Your goal: The required output is the complete data, repeated without alteration.

[Collected data entries]
· · · ·

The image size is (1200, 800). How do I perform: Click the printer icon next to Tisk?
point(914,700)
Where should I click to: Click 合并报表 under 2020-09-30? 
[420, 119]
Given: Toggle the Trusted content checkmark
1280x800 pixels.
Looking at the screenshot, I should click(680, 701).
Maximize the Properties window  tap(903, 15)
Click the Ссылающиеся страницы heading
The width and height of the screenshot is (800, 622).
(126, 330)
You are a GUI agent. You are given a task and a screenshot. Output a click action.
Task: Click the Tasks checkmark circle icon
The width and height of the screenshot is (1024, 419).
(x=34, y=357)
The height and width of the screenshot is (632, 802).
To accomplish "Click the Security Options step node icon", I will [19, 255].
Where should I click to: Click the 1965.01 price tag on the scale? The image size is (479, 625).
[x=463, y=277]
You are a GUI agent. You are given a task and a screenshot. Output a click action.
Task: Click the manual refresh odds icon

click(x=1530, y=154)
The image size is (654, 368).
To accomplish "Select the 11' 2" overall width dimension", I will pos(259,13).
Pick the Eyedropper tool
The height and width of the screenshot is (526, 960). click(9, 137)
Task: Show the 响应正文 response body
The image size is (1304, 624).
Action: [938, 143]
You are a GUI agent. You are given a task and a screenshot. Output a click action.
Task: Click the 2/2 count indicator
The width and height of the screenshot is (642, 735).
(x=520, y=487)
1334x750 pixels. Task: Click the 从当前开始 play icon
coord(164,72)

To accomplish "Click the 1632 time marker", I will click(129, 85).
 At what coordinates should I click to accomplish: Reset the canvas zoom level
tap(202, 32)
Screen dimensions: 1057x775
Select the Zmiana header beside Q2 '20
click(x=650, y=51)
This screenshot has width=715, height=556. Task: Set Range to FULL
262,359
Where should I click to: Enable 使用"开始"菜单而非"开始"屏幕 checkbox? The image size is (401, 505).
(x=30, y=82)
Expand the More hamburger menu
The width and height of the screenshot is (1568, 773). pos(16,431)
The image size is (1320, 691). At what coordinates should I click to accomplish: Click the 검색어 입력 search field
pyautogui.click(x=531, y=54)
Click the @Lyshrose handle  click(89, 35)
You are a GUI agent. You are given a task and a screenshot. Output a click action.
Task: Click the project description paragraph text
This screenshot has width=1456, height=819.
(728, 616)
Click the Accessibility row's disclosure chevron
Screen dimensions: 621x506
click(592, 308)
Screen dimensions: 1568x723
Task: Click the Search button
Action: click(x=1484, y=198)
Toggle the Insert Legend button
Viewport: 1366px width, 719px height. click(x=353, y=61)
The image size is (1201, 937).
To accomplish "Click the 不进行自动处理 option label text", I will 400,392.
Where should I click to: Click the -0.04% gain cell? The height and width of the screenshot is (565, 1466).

· · · ·

The answer:
The image size is (1200, 800). How do I perform: Click the printer icon next to Tisk?
point(914,700)
Where should I click to: Click 合并报表 under 2020-09-30? 
[420, 119]
Given: Toggle the Trusted content checkmark
1280x800 pixels.
Looking at the screenshot, I should click(680, 701).
Maximize the Properties window  tap(903, 15)
Click the Ссылающиеся страницы heading
The width and height of the screenshot is (800, 622).
(126, 330)
You are a GUI agent. You are given a task and a screenshot. Output a click action.
Task: Click the Tasks checkmark circle icon
The width and height of the screenshot is (1024, 419).
(x=34, y=357)
The height and width of the screenshot is (632, 802).
To accomplish "Click the Security Options step node icon", I will [19, 255].
Where should I click to: Click the 1965.01 price tag on the scale? The image size is (479, 625).
[x=463, y=277]
You are a GUI agent. You are given a task and a screenshot. Output a click action.
Task: Click the manual refresh odds icon

click(x=1530, y=154)
The image size is (654, 368).
To accomplish "Select the 11' 2" overall width dimension", I will pos(259,13).
Pick the Eyedropper tool
The height and width of the screenshot is (526, 960). click(9, 137)
Task: Show the 响应正文 response body
The image size is (1304, 624).
Action: [938, 143]
You are a GUI agent. You are given a task and a screenshot. Output a click action.
Task: Click the 2/2 count indicator
The width and height of the screenshot is (642, 735).
(x=520, y=487)
1334x750 pixels. Task: Click the 从当前开始 play icon
coord(164,72)

To accomplish "Click the 1632 time marker", I will click(129, 85).
 At what coordinates should I click to accomplish: Reset the canvas zoom level
tap(202, 32)
Screen dimensions: 1057x775
Select the Zmiana header beside Q2 '20
click(x=650, y=51)
This screenshot has width=715, height=556. Task: Set Range to FULL
262,359
Where should I click to: Enable 使用"开始"菜单而非"开始"屏幕 checkbox? The image size is (401, 505).
(x=30, y=82)
Expand the More hamburger menu
The width and height of the screenshot is (1568, 773). pos(16,431)
The image size is (1320, 691). At what coordinates should I click to accomplish: Click the 검색어 입력 search field
pyautogui.click(x=531, y=54)
Click the @Lyshrose handle  click(89, 35)
You are a GUI agent. You are given a task and a screenshot. Output a click action.
Task: Click the project description paragraph text
This screenshot has width=1456, height=819.
(728, 616)
Click the Accessibility row's disclosure chevron
Screen dimensions: 621x506
click(592, 308)
Screen dimensions: 1568x723
Task: Click the Search button
Action: click(x=1484, y=198)
Toggle the Insert Legend button
Viewport: 1366px width, 719px height. click(x=353, y=61)
The image size is (1201, 937).
To accomplish "Click the 不进行自动处理 option label text", I will 400,392.
Where should I click to: Click the -0.04% gain cell? The height and width of the screenshot is (565, 1466).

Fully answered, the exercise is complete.